◆ What is expected ◆
Substitute "bullet symbol" for "bullet icon" throughout the records and write the lines out again with nothing else changed. Omit the pictures from your answer.

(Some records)
######

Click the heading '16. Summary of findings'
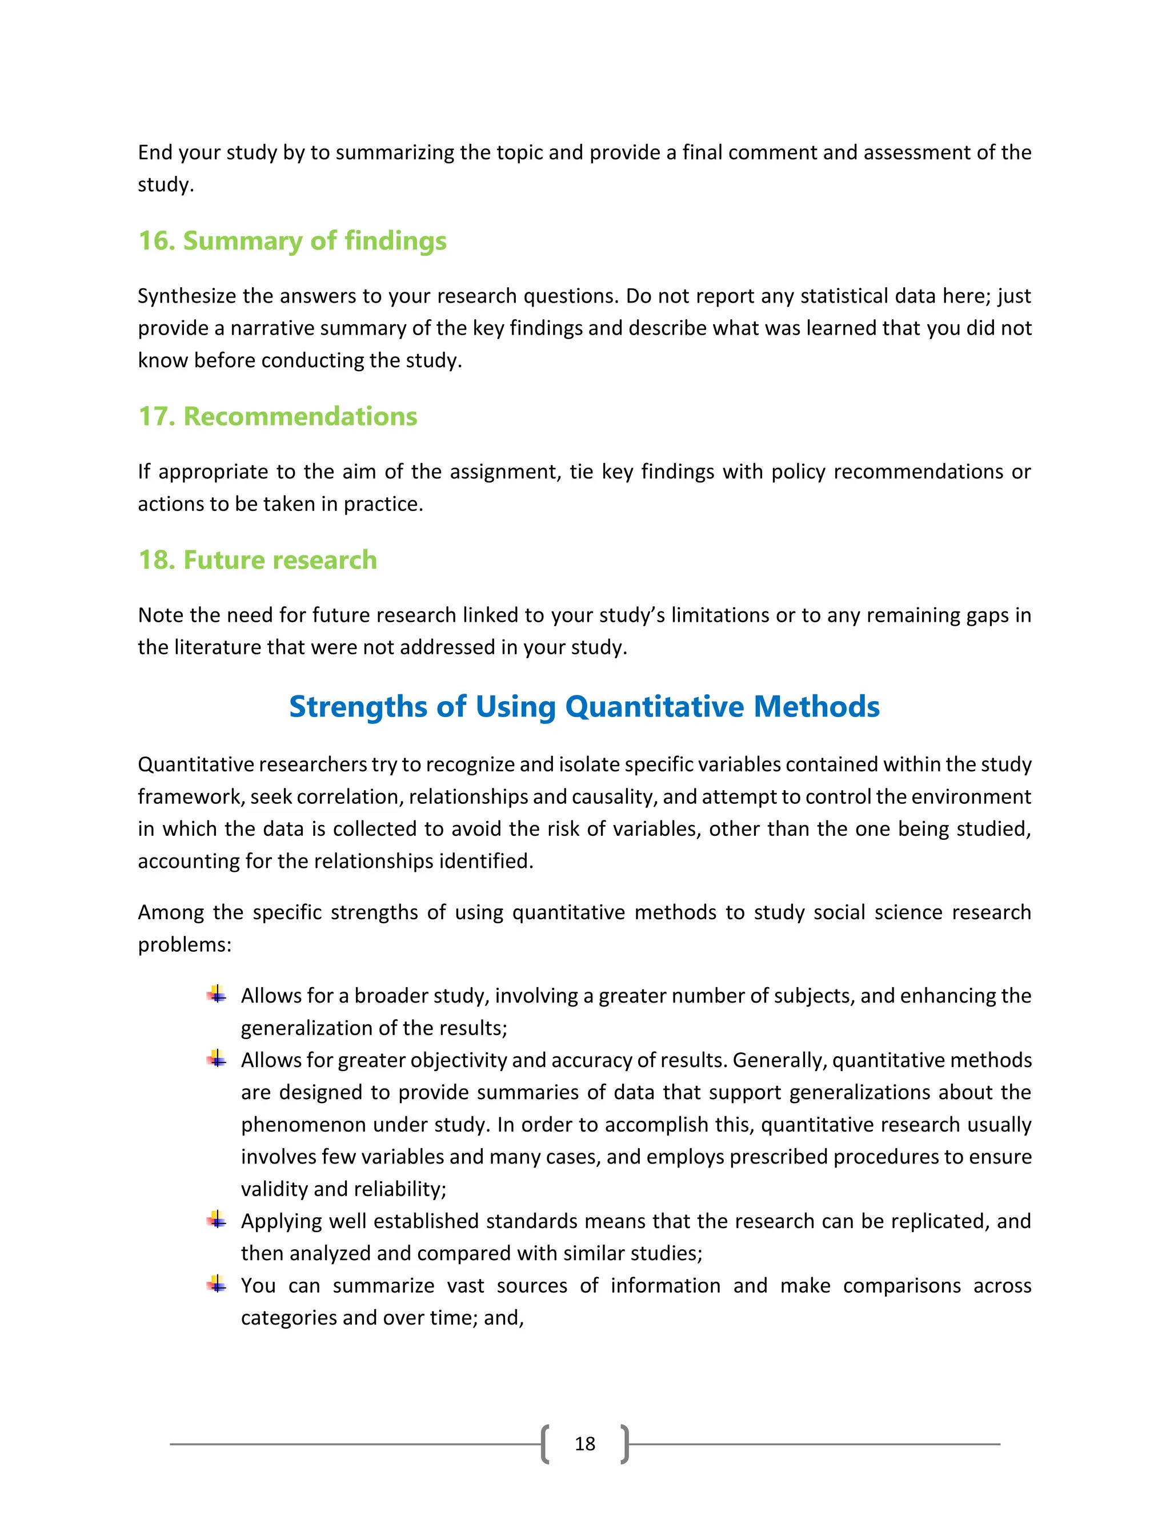292,241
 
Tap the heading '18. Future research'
257,560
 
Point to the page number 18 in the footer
584,1444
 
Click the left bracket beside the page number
546,1444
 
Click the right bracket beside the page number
624,1444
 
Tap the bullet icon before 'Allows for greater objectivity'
217,1059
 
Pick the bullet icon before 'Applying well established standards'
217,1221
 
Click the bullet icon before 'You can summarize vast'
217,1285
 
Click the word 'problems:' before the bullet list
185,945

######

◆ Complete response ◆
Click the heading '16. Summary of findings'
292,241
 
Tap the heading '18. Future research'
257,560
 
Point to the page number 18 in the footer
584,1444
 
Click the left bracket beside the page number
546,1444
 
Click the right bracket beside the page number
624,1444
 
Tap the bullet symbol before 'Allows for greater objectivity'
217,1059
 
Pick the bullet symbol before 'Applying well established standards'
217,1221
 
Click the bullet symbol before 'You can summarize vast'
217,1285
 
Click the word 'problems:' before the bullet list
185,945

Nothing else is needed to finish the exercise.